THE PROBLEM: Rewrite the lines from the one containing "Click the wide field right of Convênio" to the one containing "[x=48, y=116]" as a numbered list, including both of those lines and skipping any blank ones. Leave the pictures out of your list.

RECORDED INFORMATION:
━━━
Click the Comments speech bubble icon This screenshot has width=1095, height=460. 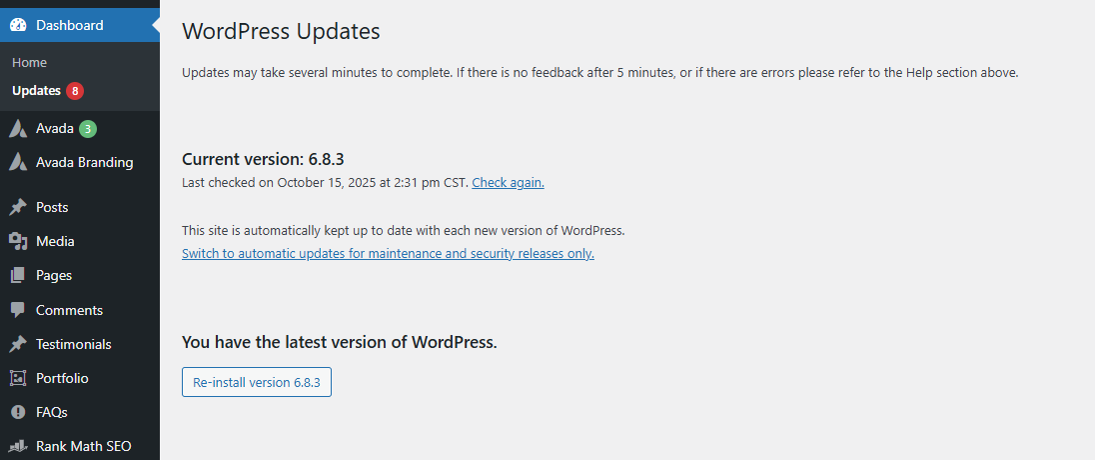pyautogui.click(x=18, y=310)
━━━
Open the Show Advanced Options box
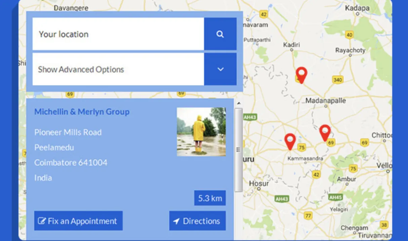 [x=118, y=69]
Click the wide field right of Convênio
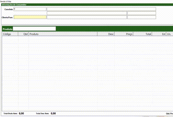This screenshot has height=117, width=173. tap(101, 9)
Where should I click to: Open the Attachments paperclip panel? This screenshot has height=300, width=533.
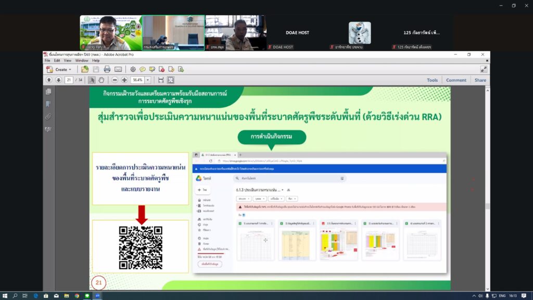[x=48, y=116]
━━━
EXERCISE SOLUTION:
1. Click the wide field right of Convênio
2. This screenshot has height=117, width=173. tap(101, 9)
3. Where should I click to: Open the Attachments paperclip panel? This screenshot has height=300, width=533.
4. [x=48, y=116]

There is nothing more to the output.